Order, Supreme Court, New York County (Ira Gammerman, J.), entered October 9, 1996, which granted defendants' motion for summary judgment dismissing the complaint, unanimously modified, on the law, to reinstate plaintiffs' eighth cause of action to the extent that it alleges that money was paid by the limited partnership to defendants DM Management, Inc. and DM Development, Inc. for services that were never rendered, and otherwise affirmed, without costs.
In this action for, inter alia, fraud and breach of fiduciary duty brought by limited partners in a real estate investment venture against the general partners, the motion court correctly determined that plaintiffs failed to raise a triable issue of fact in opposition to defendants' showing that prior to the auction at which defendants purchased a number of the subject condominium units at a price below the original offering price, no offer had been made to buy all of the units at any price, let alone at a price that would have been more lucrative to the venture than the auction. Plaintiffs' other claims were properly dismissed as precluded by the disclosures set forth in the offering memorandum.

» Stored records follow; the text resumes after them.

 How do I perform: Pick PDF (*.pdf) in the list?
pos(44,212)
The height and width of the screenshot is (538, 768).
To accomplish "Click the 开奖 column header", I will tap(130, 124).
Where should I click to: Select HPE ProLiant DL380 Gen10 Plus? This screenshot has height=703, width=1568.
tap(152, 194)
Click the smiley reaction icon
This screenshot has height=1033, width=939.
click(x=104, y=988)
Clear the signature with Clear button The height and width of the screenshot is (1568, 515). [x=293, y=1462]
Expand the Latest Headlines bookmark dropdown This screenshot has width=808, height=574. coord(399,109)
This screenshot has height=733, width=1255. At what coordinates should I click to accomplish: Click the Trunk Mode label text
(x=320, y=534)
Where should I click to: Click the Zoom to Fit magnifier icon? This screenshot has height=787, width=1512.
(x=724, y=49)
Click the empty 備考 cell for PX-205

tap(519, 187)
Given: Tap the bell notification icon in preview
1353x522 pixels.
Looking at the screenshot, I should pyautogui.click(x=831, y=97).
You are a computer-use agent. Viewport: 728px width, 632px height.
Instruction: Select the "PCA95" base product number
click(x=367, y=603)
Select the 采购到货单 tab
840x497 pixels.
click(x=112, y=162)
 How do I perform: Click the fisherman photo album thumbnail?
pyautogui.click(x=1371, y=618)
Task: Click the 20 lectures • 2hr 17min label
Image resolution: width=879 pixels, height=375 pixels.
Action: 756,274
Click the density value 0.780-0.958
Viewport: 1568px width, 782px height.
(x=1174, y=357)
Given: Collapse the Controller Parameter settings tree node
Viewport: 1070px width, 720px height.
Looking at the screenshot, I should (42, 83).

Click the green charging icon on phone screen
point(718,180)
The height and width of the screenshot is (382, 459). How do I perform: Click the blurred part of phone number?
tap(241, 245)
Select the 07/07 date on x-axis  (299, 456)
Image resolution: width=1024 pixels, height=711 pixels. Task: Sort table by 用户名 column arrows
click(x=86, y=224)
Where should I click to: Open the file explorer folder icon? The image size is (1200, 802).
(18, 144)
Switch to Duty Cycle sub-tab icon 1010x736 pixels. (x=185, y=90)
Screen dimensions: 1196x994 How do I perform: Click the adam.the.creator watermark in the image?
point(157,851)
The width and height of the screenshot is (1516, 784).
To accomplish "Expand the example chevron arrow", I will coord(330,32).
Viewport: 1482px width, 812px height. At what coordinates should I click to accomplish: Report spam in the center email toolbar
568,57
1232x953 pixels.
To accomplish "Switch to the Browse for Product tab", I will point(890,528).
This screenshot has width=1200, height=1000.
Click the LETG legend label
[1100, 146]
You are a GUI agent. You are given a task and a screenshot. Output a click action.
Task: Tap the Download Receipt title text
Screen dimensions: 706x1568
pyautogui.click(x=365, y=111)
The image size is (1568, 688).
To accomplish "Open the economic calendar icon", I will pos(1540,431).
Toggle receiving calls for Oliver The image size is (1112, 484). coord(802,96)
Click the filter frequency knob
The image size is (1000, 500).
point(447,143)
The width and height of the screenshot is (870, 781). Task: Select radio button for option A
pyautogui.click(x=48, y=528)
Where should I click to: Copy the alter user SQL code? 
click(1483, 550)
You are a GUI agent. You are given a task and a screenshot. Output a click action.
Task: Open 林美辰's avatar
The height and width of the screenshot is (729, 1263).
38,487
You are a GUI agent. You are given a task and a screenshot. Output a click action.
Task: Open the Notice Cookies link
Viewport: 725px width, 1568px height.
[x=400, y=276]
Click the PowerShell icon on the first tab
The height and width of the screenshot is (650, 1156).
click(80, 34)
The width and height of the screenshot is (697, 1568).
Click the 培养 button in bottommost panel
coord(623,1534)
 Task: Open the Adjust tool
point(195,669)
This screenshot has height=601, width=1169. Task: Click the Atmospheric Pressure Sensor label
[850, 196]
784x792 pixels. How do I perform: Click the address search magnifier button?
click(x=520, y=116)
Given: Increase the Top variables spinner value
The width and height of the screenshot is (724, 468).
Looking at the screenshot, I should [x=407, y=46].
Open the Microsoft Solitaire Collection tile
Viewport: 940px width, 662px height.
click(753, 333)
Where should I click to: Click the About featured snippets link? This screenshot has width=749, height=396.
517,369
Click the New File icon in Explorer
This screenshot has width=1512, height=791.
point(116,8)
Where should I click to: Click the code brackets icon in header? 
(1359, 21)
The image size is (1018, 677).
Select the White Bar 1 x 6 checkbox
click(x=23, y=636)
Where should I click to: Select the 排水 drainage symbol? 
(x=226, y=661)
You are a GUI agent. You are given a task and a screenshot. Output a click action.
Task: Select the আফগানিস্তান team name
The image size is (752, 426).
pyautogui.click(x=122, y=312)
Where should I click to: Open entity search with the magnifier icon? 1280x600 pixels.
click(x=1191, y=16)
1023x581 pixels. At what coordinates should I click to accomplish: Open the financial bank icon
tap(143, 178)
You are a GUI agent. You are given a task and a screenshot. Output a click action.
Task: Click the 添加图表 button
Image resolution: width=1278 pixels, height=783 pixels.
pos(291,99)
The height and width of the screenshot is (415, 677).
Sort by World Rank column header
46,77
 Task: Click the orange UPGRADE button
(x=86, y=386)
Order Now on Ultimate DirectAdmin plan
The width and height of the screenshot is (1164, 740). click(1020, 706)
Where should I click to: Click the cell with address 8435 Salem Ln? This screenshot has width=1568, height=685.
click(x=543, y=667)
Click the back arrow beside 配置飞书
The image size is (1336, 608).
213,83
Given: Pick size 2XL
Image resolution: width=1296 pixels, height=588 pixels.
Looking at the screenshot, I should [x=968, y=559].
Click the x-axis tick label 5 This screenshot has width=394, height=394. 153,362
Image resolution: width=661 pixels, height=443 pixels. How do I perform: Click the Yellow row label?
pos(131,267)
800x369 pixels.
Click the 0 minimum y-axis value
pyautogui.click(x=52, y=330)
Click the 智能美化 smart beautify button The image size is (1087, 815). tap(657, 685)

However, while we agree with the IAS court that the partnership was participating in a risky venture in a potentially volatile real estate market and that plaintiffs received adequate disclosure of the potential financial risks and conflicts of interest, an issue of fact is presented with regard to plaintiffs' claim that payments were made by the partnership to the DM entities for services that were never rendered. The affidavit of defendant Mashburn, one of the two general partners, which states that the partnership retained DM Development to refurbish the properties and that both the interior and exterior of the motel were repainted, that the tennis courts and pools were redone, and that electrical work, roof repair, redecoration of the units and a complete landscaping of both properties were done, is directly contradicted by the affidavit of plaintiff Daubert, who visited both of the partnership properties in the summers of 1990 and 1991 and found the Watch Hill property in disrepair.
MEMORANDUM DECISION.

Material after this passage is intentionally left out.